In many instances, the roll cover will include at least two distinct layers: a base layer that overlies the core and provides a bond thereto; and a topstock layer that overlies and bonds to the base layer and serves the outer surface of the roll (some rolls will also include an intermediate “tie-in” layer sandwiched by the base and top stock layers). The layers for these materials are typically selected to provide the cover with a prescribed set of physical properties for operation. These can include the requisite strength, elastic modulus, and resistance to elevated temperature, water and harsh chemicals to withstand the papermaking environment. In addition, covers are typically designed to have a predetermined surface hardness that is appropriate for the process they are to perform, and they typically require that the paper sheet “release” from the cover without damage to the paper sheet. Also, in order to be economical, the cover should be abrasion- and wear-resistant.
Rubber rolls such as couch rolls, lumpbreaker rolls, forming rolls and press rolls are used in different sections as mentioned above (see, e.g., Pulp and Paper Manufacture (Vol. 7) in Paper Machine Operations, editors Michael J. Kocurek and Benjamin A. Thorpe (1991)) for a discussion of the locations of such rolls in a typical papermaking machine). Rubber rolls typically have excellent chemical, mechanical, physical properties and good abrasion resistance. Also, soft rubber compounds (i.e., between about 30 and 300 on the Pusey and Jones (P&J) scale) ordinarily have excellent dynamic properties under dynamic nip conditions. Polyurethane (PU) is also used to cover rolls for different sections of a papermaking machine. PU covers typically have excellent abrasion resistance, release and toughness compared to rubber, particularly in the hardness range of 4 to 70 P&J. However, PU tends to be expensive, and softer PU (P&J of about 70 to 200) typically has poor chemical resistance compared to rubber.

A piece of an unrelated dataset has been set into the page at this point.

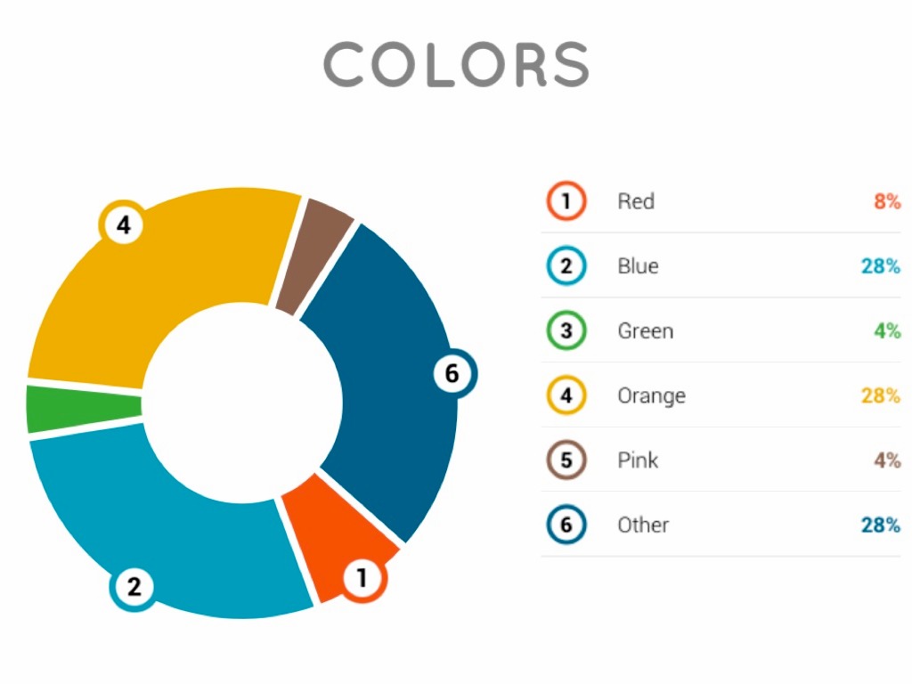Viewport: 912px width, 684px height.
Task: Select the number 6 marker on the donut chart
Action: click(x=452, y=374)
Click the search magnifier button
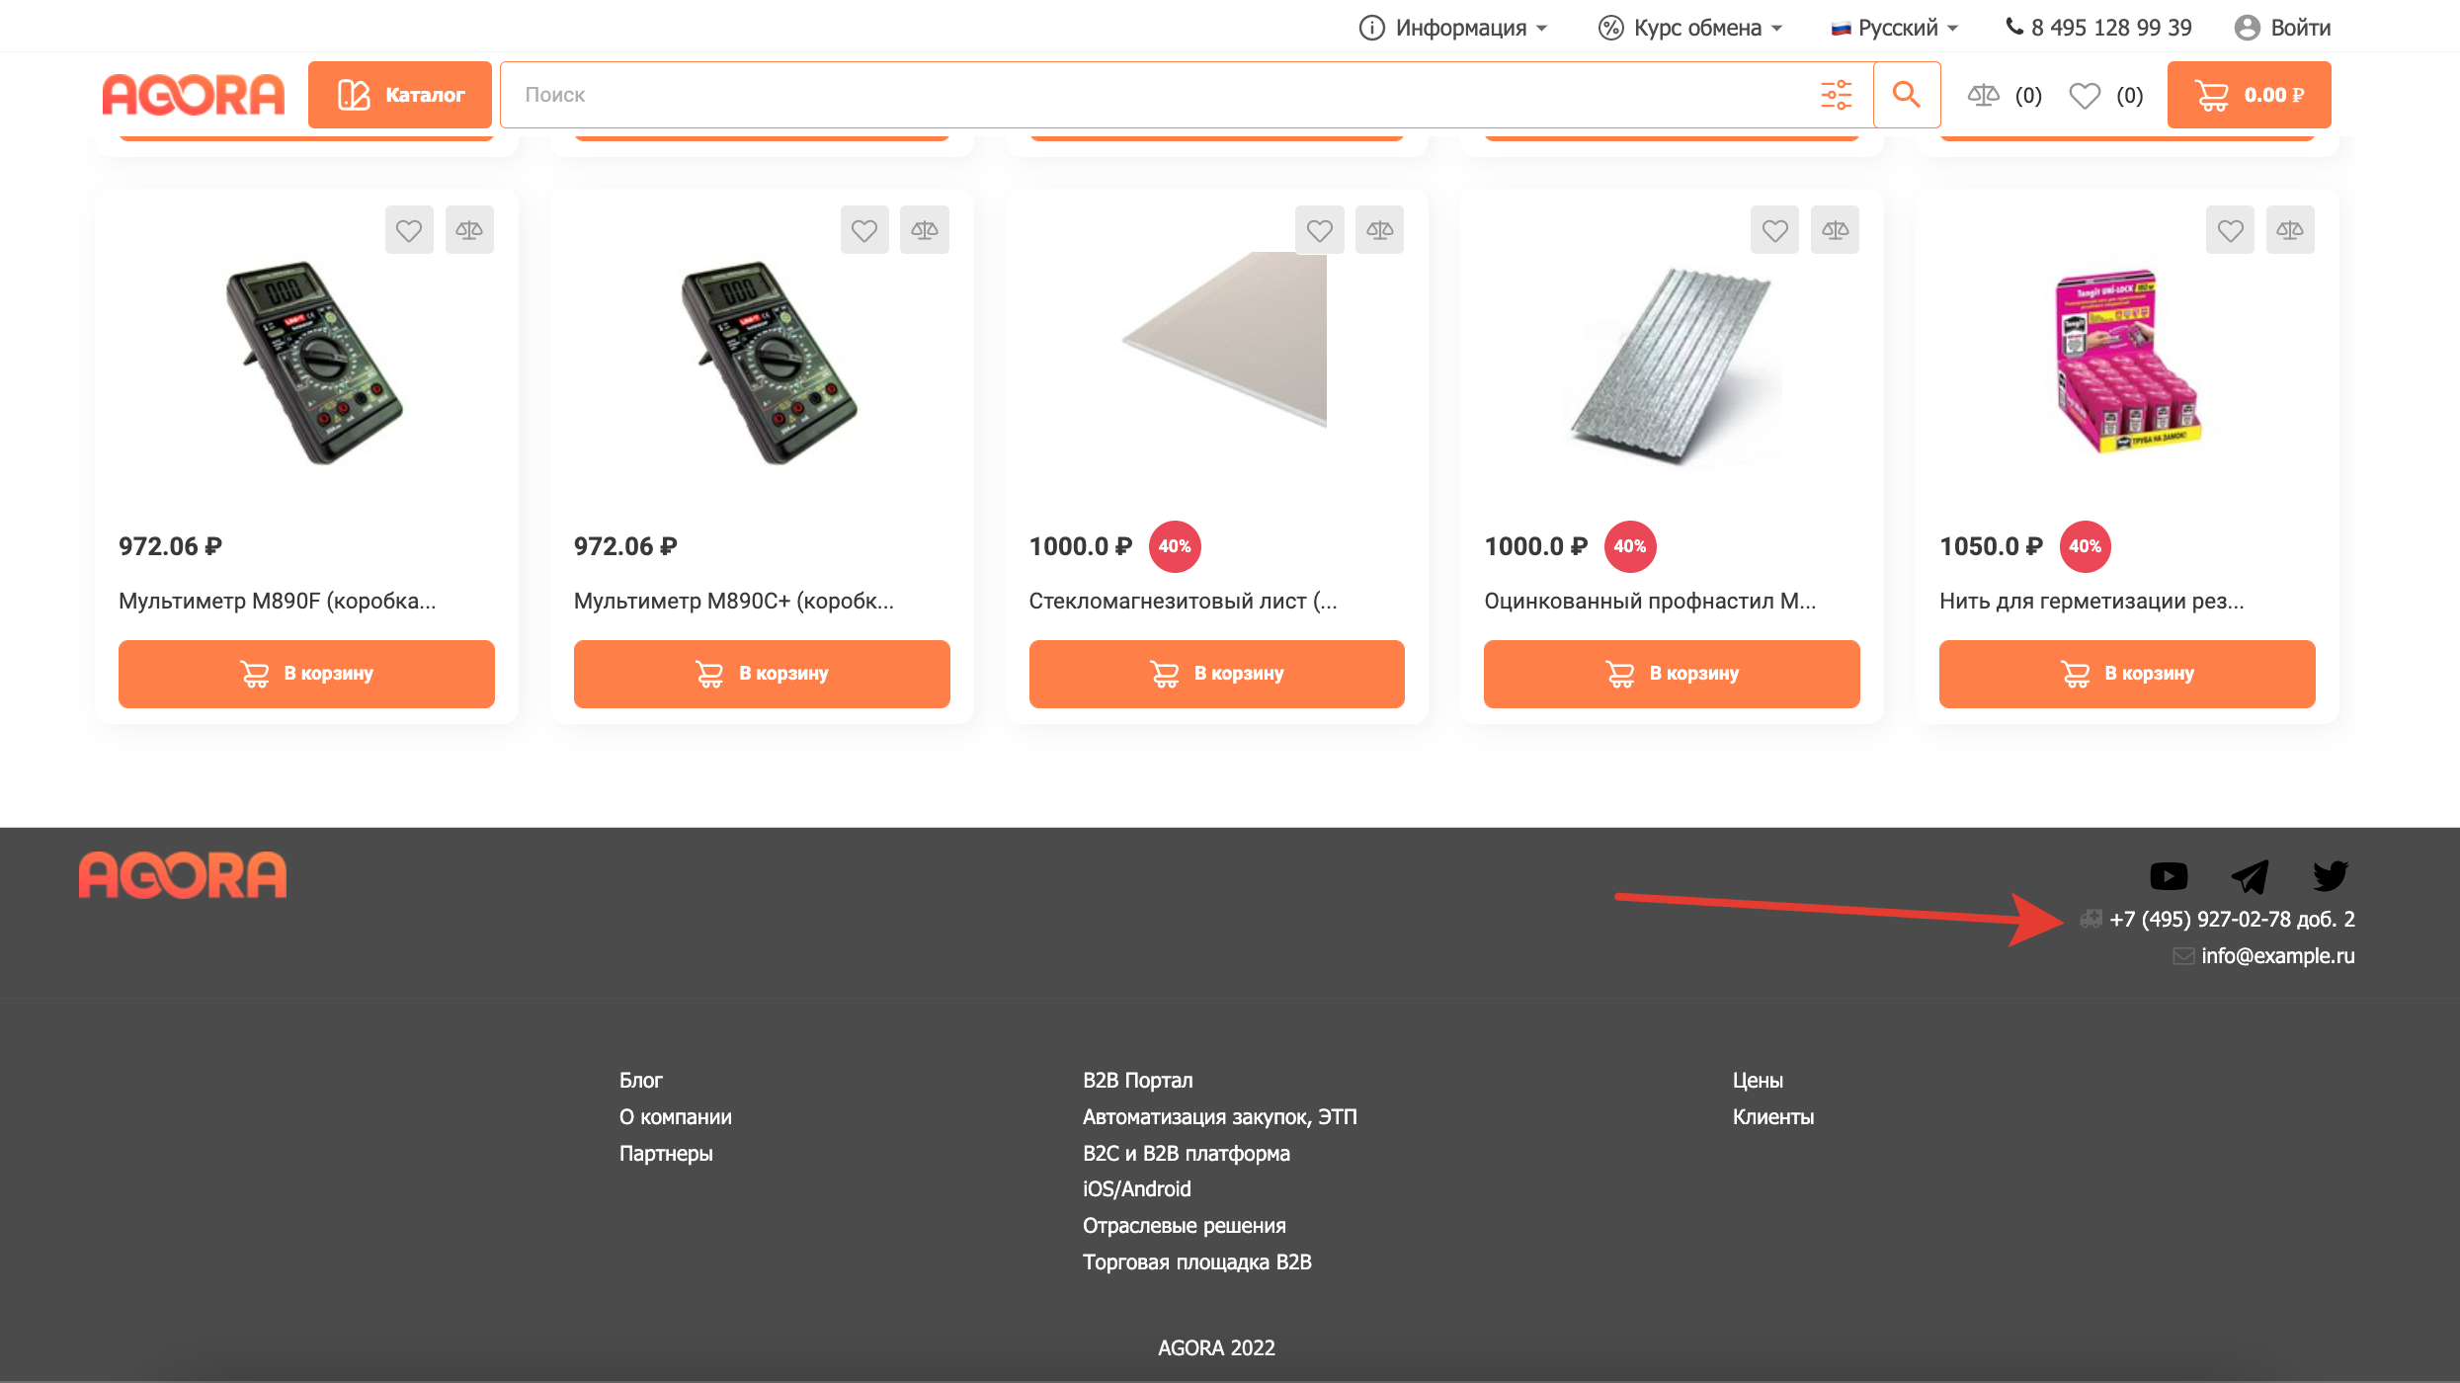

The present invention is directed to industrial rolls that include covers that can provide additional combinations of properties to the roll. As a first aspect, embodiments of the present invention are directed to an industrial roll comprising: a substantially cylindrical metallic core; a rubber base layer that is adhered to and circumferentially overlies the core; a rubber top stock layer that circumferentially overlies the base layer; and a polyurethane coating that circumferentially overlies the top stock layer. In this configuration, the roll can provide improved abrasion-resistance, sheet release properties, and/or toughness compared to a roll with a rubber cover, but may provide these properties in a cover that is softer than a typical polyurethane cover.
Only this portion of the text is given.